**ENTRIES SUPPLIED:**
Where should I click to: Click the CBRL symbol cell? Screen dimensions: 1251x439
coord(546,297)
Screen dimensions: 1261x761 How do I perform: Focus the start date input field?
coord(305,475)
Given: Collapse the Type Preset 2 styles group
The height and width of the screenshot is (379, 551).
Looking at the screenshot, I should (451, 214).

**WORK INSTRUCTIONS:**
Your response should be an exact copy of all the records.

**YOUR RESPONSE:**
Where should I click to: Click the CBRL symbol cell? Screen dimensions: 1251x439
coord(546,297)
Screen dimensions: 1261x761 How do I perform: Focus the start date input field?
coord(305,475)
Given: Collapse the Type Preset 2 styles group
The height and width of the screenshot is (379, 551).
Looking at the screenshot, I should (451, 214).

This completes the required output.